今年3月に89歳で亡くなった人間国宝の落語家、故桂米朝さんの長男・桂米団治(56)が25日、大阪市内で追悼CDと毎夏開催の米朝一門会を追善興行とすることを発表した。

 さらに、兵庫県尼崎市の米朝さん宅を、資料館として一般公開するアイデアもあることを明らかにした。

 上方落語の宝が亡くなって2カ月。父を送った米団治は現在、上方落語の資料の宝庫とされる自宅の整理に追われている。

 「もう、それは膨大な資料で、手紙も出てくる。これは(整理に)1年かかりますわ。今年は(仕事は)ゆっくりして、こっちをやります」

 戦後の上方落語を復興させ、上方最大の一門を束ねた父の偉業の足跡を、あらためて感じる日々という。

 「まずは、この家をどうすんのか、と。財産を私が相続するのか、事務所が相続するのか、NPO法人に相続してもらい、資料館にするのか、まだ何も決めていない。けども、それ(自宅の一般公開案)もありますんで、近く一門で話し合って決めたい」

 父であり師匠でもあった米朝さんは、米団治にとって、ただの父親ではなかった。「生きてる時は一門での僕の立ち位置とか、でも、やっぱり父と子で…。そういったことから今は解き放たれています」。
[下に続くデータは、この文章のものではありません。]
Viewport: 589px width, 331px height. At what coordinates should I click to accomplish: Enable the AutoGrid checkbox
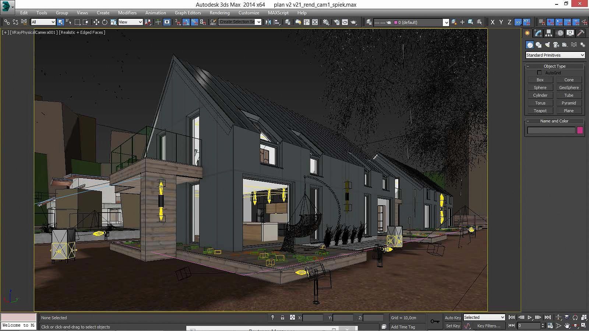point(540,73)
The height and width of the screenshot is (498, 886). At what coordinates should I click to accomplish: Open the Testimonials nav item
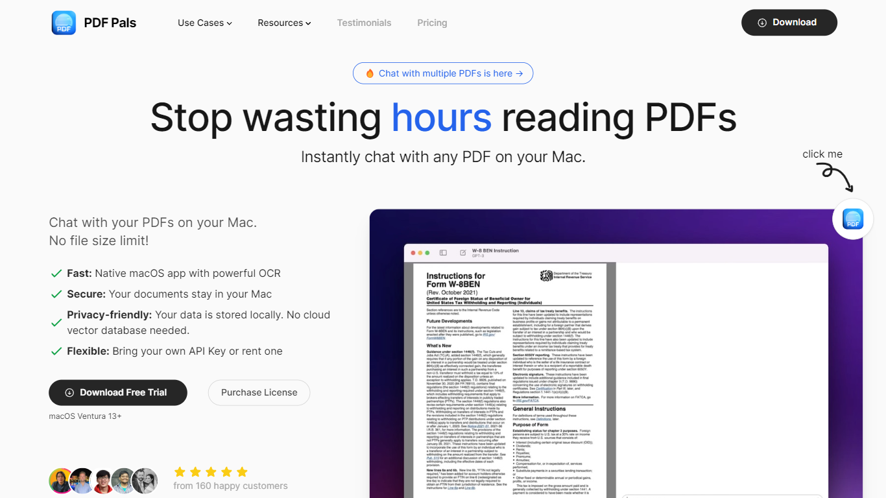pos(364,23)
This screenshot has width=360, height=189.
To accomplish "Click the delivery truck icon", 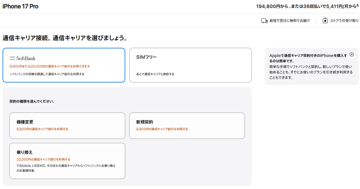I will point(264,21).
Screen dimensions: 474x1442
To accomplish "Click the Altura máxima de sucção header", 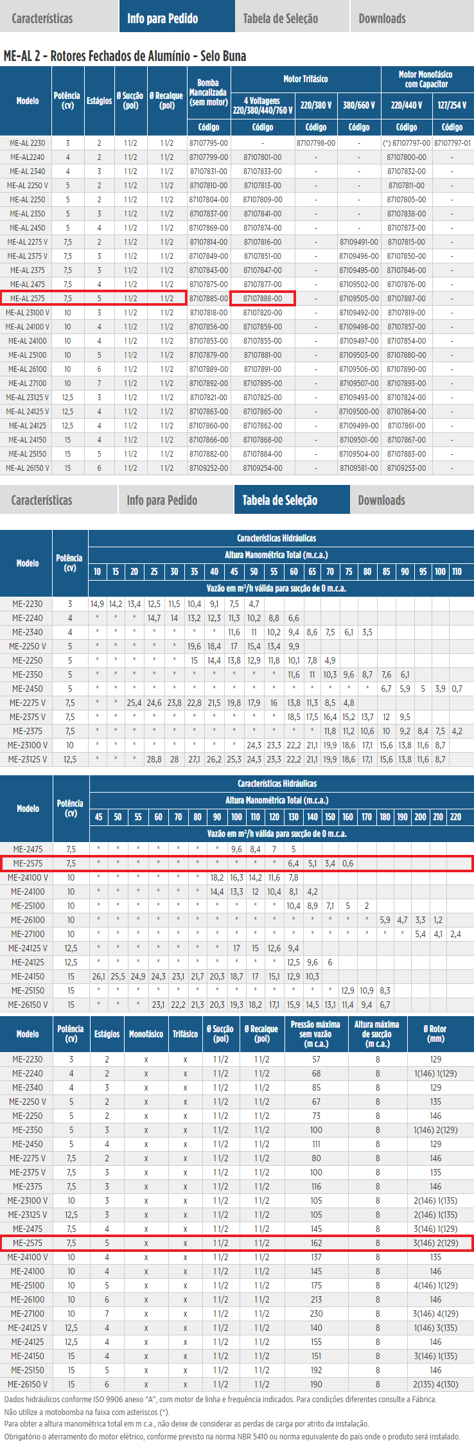I will coord(376,1033).
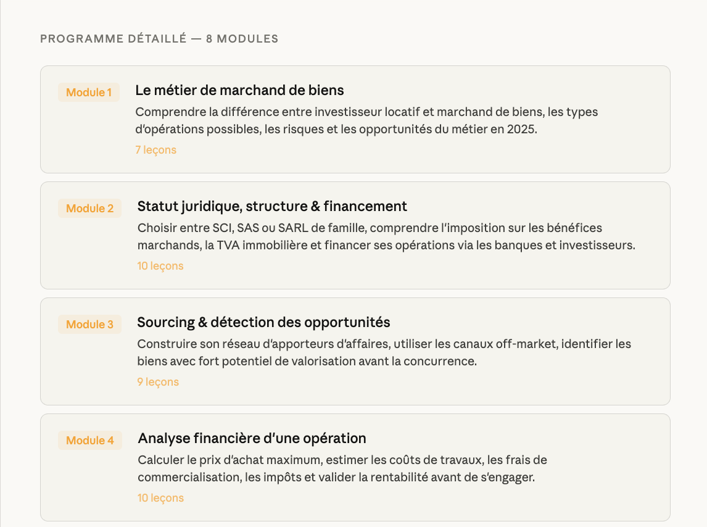The image size is (707, 527).
Task: Click the "10 leçons" count under Module 2
Action: pos(160,266)
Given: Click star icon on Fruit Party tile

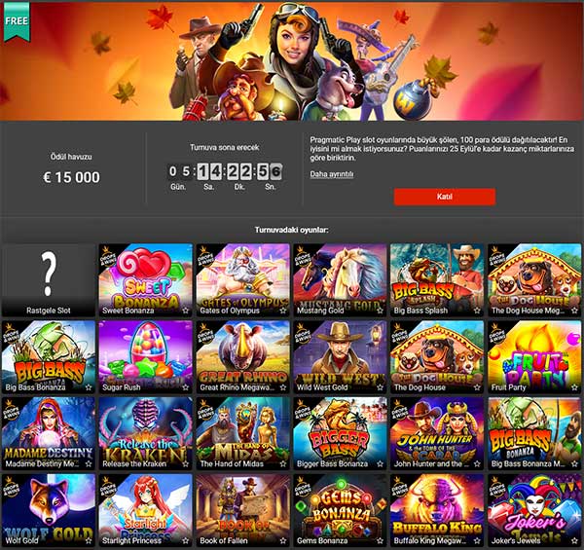Looking at the screenshot, I should click(574, 387).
涼やかな笑顔をさらに涼しくして、こう話した。

 息子として、ファンに愛され、支えられた父の姿を伝えたい思いと、一門の、上方の宝としての重さをはかりあぐねている。

 古い話の書き起こし、聞き起こすなど、米朝さんの自宅には、米朝さんが心血を注いだ上方落語の歩みが詰まっており、資料館としても類を見ない貴重な物が多い。今後は一門、事務所も含めて、相当な時間をかけての協議が必要になりそうだ。

 偉大な父の足跡を伝えることは米団治の義務でもあり、まずは追悼CDを発表する。50~60歳代の米朝さんが「米朝十八番(独演会)」で演じた高座を収めて77年、85年に発売したLP盤2枚をCD化し、6月10日に発売。2枚とも8枚組で8888円。「地獄八景亡者戯」「らくだ」「百年目」「口入屋」など、上方落語家の“教科書”ともされる口演を収録している。

 また、米朝さんは毎年、盆と正月の時期に「大阪に人がおらんようになる」と言い、あえてその時期に一門会、独演会を開いており、現在も一門で毎年夏、正月の開催を恒例化している。

 今年も8月16~17日に大阪・サンケイホールブリーゼで一門会を行うが「桂米朝追善 米朝一門会」とし、3公演を予定する。桂ざこば、米団治が前座を務め、原則として直系弟子がネタを演じる。

 最終回3回目のトリは、最古参弟子の月亭可朝が一門会に初出演し「算段の平兵衛」を高座にかける。